_Exercise aim_. From the line that contains "Viewport: 744px width, 465px" through the closing line of the entries, write out each line exactly; pictures stay out.

_Dataset excerpts_.
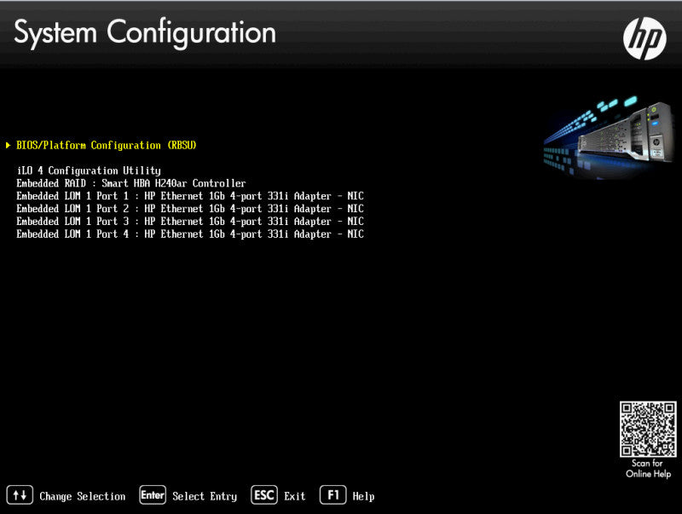Open iLO 4 Configuration Utility
The image size is (682, 514).
[89, 170]
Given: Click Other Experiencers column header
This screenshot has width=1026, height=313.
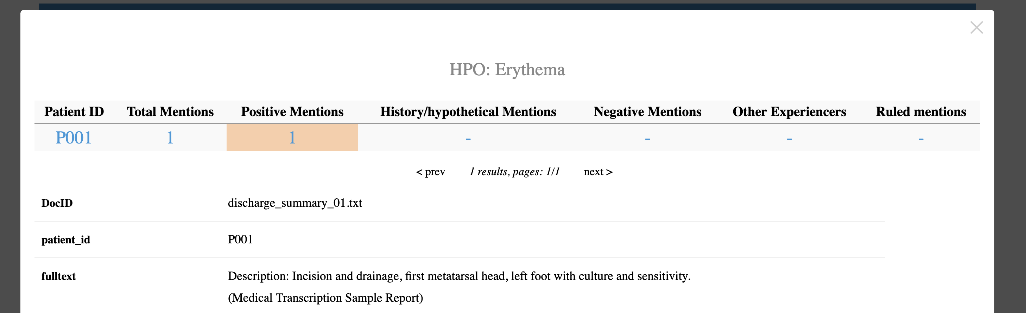Looking at the screenshot, I should coord(789,112).
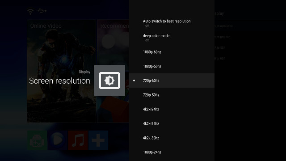Viewport: 286px width, 161px height.
Task: Toggle deep color mode setting
Action: (172, 38)
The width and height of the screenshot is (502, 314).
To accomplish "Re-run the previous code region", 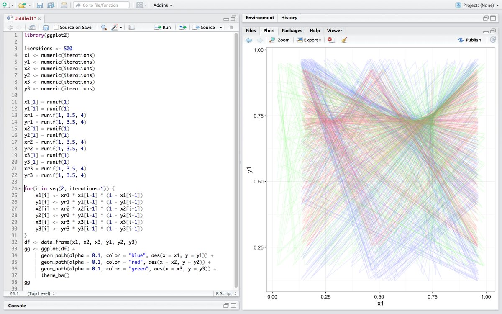I will click(182, 27).
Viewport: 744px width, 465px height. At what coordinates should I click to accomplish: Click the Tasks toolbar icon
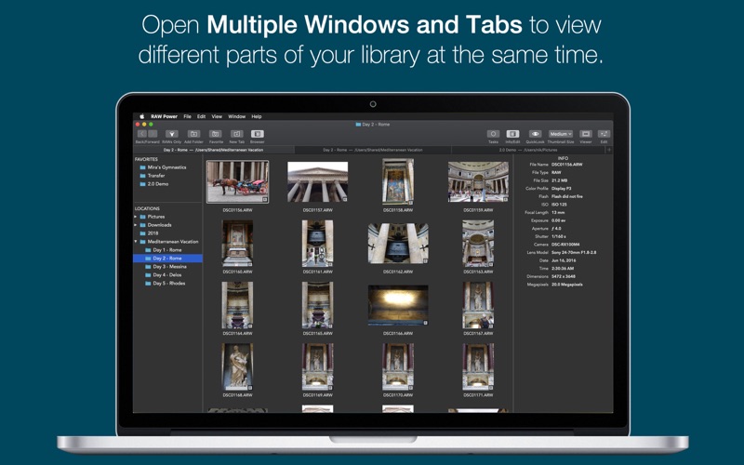493,134
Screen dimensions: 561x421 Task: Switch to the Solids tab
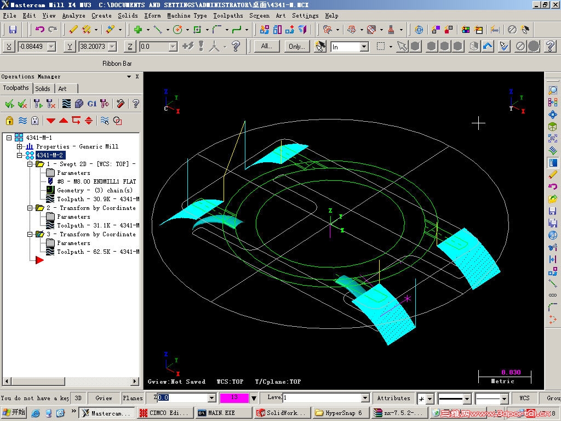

_Answer box_.
Viewport: 744px width, 465px height. At what coordinates should I click to accomplish: Click the Tasks toolbar icon
493,134
Screen dimensions: 561x421 Task: Switch to the Solids tab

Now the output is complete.